2. Empathy Intelligence
Arrange for STEM professionals to visit with students and discuss their careers. Even the most confident STEM professional must be in touch with his or her empathetic side to gain the respect of colleagues. Following the visit, create an assignment through which students will identify how empathy can benefit the professional in his or her line of work. After students write their own reports, hold an in-class discussion revealing the benefits of empathy in education and in their professional lives.

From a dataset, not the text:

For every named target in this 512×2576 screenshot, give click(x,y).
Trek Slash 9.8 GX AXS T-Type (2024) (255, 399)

3. Be an Empathetic Defender
There will be the handful of students who still do not display empathy toward others and need a bit more attention. These students might be troubled due to abuse at home, a life of poverty, rough childhood, or simply do not have empathy as an innate trait, which leads them to deny feelings of consideration toward others. When initially trying to reach these types of students, one-on-one attention is best. Invite the student to a private meeting during a time when they will be most relaxed–avoid exam days and report-card week. Together, examine the roadblocks that inhibit their feelings of empathy and identify how to cultivate this emotion. If necessary, enlist the assistance of a school guidance counselor.
4. Create Study Buddies
Dedicate time every week to pairing students for study or student-focused project sessions. Before pairing students, be honest and reveal to them that this group work is to encourage teamwork and cultivate empathy among classmates. Identify cliques or groups of friends within the classroom and try to create each pairing by matching two students who don’t interact regularly. If any students are susceptible to bullying, eventually try to pair them with the bully and closely monitor the situation. As noted in the section above regarding troubled students, meet privately with the aggressor to identify the reasons for his or her behavior and determine how the student can begin to heal and start working with the assigned study buddy before creating the pairing.

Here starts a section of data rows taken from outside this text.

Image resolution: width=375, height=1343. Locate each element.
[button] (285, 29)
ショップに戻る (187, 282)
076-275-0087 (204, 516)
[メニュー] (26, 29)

5. Celebration + Goodwill = Empathy
There exists a day to celebrate everything! Yes, celebrating STEM-focused days is fun, but there are also observances to promote environmental conscientiousness and simple gestures of goodwill. Prepare activities for in-class observances of occasions such as Zero Discrimination Day (March 1), The International Day of Happiness (March 20), International Day of Peace (September 21), International Day of Non-violence (October 2), World Science Day for Peace and Development (November 10), or International Volunteer Day for Economic and Social Development (December 5). Make a big deal out of celebrating consideration of others and the world in which students live. Establishing a correlation between empathy-centric days of observance and creating a festive environment will encourage students to continue practicing good deeds and empathy throughout the year.
As teachers begin to promote empathy in education they will not only affect students, but also have the potential to reach everyone with whom their pupils interact, such as parents, siblings, friends, and members of the community. Though the current culture of anger might be discouraging at times, there is hope when a teacher’s influence over a single group of students can spread empathy at an exponential rate.